_EXERCISE AIM:_ Go through the material below and copy all lines with "screenshot".

=======

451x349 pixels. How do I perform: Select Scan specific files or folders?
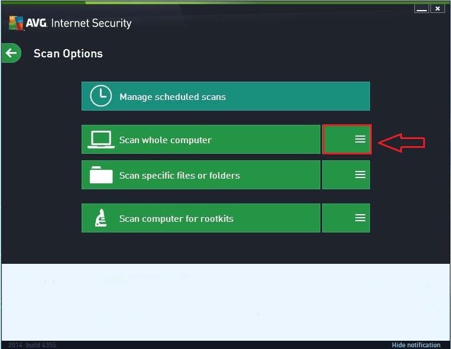coord(201,175)
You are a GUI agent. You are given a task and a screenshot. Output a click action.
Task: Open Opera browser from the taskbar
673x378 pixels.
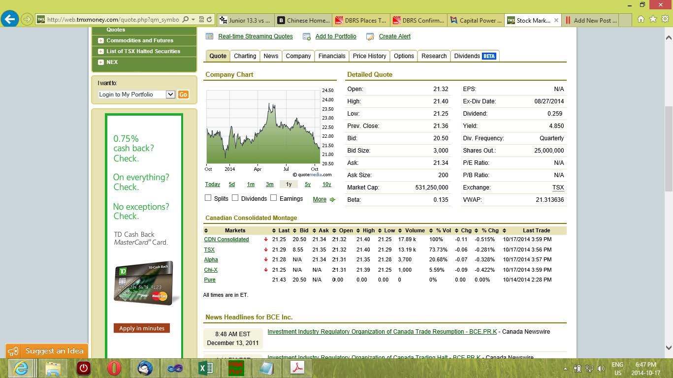tap(114, 368)
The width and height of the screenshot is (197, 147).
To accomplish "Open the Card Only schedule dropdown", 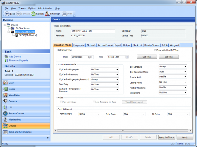I will coord(104,84).
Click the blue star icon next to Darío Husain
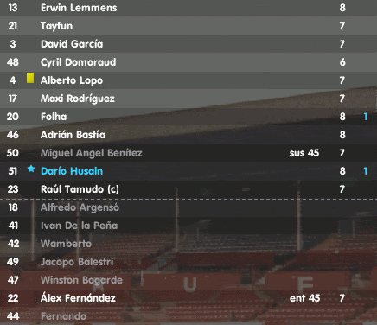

=======

_SOLVED EXERCISE:_
You are a GUI agent. You are given a task and a screenshot. Output a click action.
The width and height of the screenshot is (197, 147).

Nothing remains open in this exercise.